Yeah I am not entirely sure if the AST is possible to construct using plain re. It shouldn't be related to OCaml printer as I just use refmt to parse to binary and then to a AST transform and then print it back. Any idea how to best report this, not sure if a binary AST is very informative.

jfrolich commented 4 years ago

I see the tests are now huge bash scripts. Is there any appetite to convert them to rely with snapshot testing? I wrote pretty fast concurrent tests using simple Unix processes and pipes for graphql_ppx and think I can repurpose a lot of that if the PR is welcome.
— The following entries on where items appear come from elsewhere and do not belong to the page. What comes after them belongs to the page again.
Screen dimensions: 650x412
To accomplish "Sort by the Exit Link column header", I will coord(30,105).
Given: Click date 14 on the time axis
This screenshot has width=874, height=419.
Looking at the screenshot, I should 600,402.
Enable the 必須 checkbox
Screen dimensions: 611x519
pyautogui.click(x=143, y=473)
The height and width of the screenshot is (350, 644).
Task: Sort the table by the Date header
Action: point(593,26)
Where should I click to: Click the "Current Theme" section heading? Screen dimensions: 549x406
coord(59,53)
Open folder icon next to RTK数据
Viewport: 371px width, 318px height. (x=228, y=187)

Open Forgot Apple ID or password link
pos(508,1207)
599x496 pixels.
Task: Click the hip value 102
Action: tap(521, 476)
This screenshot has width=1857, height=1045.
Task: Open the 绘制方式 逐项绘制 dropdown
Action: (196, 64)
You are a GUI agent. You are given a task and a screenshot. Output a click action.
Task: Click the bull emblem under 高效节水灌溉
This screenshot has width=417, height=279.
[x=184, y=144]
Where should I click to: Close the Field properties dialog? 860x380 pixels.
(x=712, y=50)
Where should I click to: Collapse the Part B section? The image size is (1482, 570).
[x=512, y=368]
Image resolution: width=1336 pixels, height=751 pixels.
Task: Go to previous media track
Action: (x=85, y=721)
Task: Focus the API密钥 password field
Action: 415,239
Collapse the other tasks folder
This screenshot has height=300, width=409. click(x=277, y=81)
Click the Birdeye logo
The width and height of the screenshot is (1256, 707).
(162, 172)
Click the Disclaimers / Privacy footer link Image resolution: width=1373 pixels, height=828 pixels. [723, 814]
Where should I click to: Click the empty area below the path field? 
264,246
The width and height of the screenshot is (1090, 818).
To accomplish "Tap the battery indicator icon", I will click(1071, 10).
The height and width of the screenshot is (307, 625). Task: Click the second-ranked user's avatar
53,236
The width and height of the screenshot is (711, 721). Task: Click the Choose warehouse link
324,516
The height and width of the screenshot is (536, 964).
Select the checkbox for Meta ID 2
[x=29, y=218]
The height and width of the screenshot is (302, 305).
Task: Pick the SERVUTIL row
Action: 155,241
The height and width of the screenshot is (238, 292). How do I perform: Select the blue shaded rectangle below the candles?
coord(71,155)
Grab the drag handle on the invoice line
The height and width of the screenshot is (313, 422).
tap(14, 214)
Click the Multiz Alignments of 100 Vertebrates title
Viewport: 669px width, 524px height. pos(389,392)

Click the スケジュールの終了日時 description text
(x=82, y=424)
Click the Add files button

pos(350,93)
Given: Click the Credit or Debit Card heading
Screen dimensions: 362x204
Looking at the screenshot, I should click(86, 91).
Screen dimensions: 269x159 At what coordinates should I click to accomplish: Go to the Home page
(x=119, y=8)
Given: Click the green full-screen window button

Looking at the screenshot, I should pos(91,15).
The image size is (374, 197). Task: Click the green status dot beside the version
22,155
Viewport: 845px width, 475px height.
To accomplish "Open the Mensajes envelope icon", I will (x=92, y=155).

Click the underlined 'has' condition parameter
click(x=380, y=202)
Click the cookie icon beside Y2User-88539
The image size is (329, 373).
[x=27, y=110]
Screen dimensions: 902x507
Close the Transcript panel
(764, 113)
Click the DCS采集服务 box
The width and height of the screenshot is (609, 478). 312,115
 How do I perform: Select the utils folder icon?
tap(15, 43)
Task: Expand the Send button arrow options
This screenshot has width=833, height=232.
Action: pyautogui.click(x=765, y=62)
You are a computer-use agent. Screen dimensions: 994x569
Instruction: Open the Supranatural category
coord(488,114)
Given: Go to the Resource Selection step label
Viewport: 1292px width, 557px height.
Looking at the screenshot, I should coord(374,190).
jordwalke commented 4 years ago

@jfrolich Yes! @davesnx (on discord) is looking into reviving the existing PR that used rely for snapshot testing. It can't come soon enough! These bash scripts are driving me nuts.

jfrolich commented 4 years ago

@jfrolich Yes! @davesnx (on discord) is looking into reviving the existing PR that used rely for snapshot testing. It can't come soon enough! These bash scripts are driving me nuts.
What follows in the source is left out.